> [What the task asks]: Word for word, restate the lines of the material below from its first line through the one containing "Impressum (1096, 1715)". Omit the rest.

> [Extracted data]:
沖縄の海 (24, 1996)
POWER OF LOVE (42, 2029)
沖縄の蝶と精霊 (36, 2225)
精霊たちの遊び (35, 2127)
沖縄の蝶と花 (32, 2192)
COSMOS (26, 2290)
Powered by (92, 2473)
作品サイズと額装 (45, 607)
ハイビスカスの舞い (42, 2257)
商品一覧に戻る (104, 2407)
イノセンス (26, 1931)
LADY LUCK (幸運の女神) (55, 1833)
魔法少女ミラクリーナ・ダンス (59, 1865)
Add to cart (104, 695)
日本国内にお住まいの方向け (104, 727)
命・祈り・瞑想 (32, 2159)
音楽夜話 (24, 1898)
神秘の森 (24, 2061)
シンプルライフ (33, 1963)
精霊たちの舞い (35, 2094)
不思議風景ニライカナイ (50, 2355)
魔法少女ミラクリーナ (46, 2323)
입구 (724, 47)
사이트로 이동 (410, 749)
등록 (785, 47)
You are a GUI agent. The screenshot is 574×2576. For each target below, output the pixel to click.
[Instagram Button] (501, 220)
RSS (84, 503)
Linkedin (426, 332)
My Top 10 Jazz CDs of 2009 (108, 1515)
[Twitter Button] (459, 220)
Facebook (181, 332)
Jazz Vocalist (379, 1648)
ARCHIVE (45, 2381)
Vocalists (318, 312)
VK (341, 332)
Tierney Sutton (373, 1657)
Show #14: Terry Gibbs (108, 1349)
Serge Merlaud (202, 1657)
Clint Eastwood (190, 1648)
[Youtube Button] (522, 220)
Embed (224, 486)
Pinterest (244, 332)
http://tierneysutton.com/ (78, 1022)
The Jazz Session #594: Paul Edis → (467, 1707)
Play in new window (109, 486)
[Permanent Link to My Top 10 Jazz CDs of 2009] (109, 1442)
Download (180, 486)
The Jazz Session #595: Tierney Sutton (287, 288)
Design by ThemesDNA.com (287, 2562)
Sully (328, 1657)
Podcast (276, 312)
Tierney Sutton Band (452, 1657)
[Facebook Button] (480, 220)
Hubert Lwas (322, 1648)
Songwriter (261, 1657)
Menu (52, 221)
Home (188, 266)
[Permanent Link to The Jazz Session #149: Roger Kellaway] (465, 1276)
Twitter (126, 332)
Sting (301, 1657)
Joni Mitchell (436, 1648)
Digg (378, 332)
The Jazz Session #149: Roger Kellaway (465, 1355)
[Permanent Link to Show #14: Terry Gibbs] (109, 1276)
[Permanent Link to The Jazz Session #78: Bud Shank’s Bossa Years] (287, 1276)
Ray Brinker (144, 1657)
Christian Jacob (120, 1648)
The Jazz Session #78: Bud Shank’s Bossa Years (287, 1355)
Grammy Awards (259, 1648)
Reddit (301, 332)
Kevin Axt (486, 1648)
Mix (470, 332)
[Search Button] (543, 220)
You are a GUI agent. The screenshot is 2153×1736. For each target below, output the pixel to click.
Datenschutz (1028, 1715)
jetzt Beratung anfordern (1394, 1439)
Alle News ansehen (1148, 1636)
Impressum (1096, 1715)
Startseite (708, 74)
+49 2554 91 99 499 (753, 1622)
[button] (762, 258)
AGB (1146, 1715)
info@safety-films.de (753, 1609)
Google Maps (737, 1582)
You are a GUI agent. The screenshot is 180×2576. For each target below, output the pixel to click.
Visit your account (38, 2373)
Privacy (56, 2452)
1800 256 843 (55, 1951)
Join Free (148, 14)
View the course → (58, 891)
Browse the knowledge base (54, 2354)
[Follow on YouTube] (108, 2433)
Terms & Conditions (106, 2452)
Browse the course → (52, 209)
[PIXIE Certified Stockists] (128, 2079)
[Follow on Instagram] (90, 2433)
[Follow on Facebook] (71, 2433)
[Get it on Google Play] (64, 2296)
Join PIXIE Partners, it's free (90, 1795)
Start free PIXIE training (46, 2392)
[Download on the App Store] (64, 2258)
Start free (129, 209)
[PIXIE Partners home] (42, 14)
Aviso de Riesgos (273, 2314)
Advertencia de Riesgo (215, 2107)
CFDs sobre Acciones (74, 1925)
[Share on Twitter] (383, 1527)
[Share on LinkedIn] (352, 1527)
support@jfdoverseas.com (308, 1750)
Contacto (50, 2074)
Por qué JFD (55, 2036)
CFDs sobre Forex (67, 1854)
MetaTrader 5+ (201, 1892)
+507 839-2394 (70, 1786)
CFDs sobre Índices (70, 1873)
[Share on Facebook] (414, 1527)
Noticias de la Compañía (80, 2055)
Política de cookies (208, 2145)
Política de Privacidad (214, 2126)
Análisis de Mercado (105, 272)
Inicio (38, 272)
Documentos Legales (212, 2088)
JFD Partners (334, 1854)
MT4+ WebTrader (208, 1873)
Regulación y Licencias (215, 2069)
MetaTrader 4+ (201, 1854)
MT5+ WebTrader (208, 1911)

> [Result]:
沖縄の海 (24, 1996)
POWER OF LOVE (42, 2029)
沖縄の蝶と精霊 (36, 2225)
精霊たちの遊び (35, 2127)
沖縄の蝶と花 (32, 2192)
COSMOS (26, 2290)
Powered by (92, 2473)
作品サイズと額装 (45, 607)
ハイビスカスの舞い (42, 2257)
商品一覧に戻る (104, 2407)
イノセンス (26, 1931)
LADY LUCK (幸運の女神) (55, 1833)
魔法少女ミラクリーナ・ダンス (59, 1865)
Add to cart (104, 695)
日本国内にお住まいの方向け (104, 727)
命・祈り・瞑想 (32, 2159)
音楽夜話 (24, 1898)
神秘の森 (24, 2061)
シンプルライフ (33, 1963)
精霊たちの舞い (35, 2094)
不思議風景ニライカナイ (50, 2355)
魔法少女ミラクリーナ (46, 2323)
입구 (724, 47)
사이트로 이동 (410, 749)
등록 (785, 47)
You are a GUI agent. The screenshot is 574×2576. For each target below, output the pixel to click.
[Instagram Button] (501, 220)
RSS (84, 503)
Linkedin (426, 332)
My Top 10 Jazz CDs of 2009 (108, 1515)
[Twitter Button] (459, 220)
Facebook (181, 332)
Jazz Vocalist (379, 1648)
ARCHIVE (45, 2381)
Vocalists (318, 312)
VK (341, 332)
Tierney Sutton (373, 1657)
Show #14: Terry Gibbs (108, 1349)
Serge Merlaud (202, 1657)
Clint Eastwood (190, 1648)
[Youtube Button] (522, 220)
Embed (224, 486)
Pinterest (244, 332)
http://tierneysutton.com/ (78, 1022)
The Jazz Session #594: Paul Edis → (467, 1707)
Play in new window (109, 486)
[Permanent Link to My Top 10 Jazz CDs of 2009] (109, 1442)
Download (180, 486)
The Jazz Session #595: Tierney Sutton (287, 288)
Design by ThemesDNA.com (287, 2562)
Sully (328, 1657)
Podcast (276, 312)
Tierney Sutton Band (452, 1657)
[Facebook Button] (480, 220)
Hubert Lwas (322, 1648)
Songwriter (261, 1657)
Menu (52, 221)
Home (188, 266)
[Permanent Link to The Jazz Session #149: Roger Kellaway] (465, 1276)
Twitter (126, 332)
Sting (301, 1657)
Joni Mitchell (436, 1648)
Digg (378, 332)
The Jazz Session #149: Roger Kellaway (465, 1355)
[Permanent Link to Show #14: Terry Gibbs] (109, 1276)
[Permanent Link to The Jazz Session #78: Bud Shank’s Bossa Years] (287, 1276)
Ray Brinker (144, 1657)
Christian Jacob (120, 1648)
The Jazz Session #78: Bud Shank’s Bossa Years (287, 1355)
Grammy Awards (259, 1648)
Reddit (301, 332)
Kevin Axt (486, 1648)
Mix (470, 332)
[Search Button] (543, 220)
You are a GUI agent. The screenshot is 2153×1736. For each target below, output the pixel to click.
Datenschutz (1028, 1715)
jetzt Beratung anfordern (1394, 1439)
Alle News ansehen (1148, 1636)
Impressum (1096, 1715)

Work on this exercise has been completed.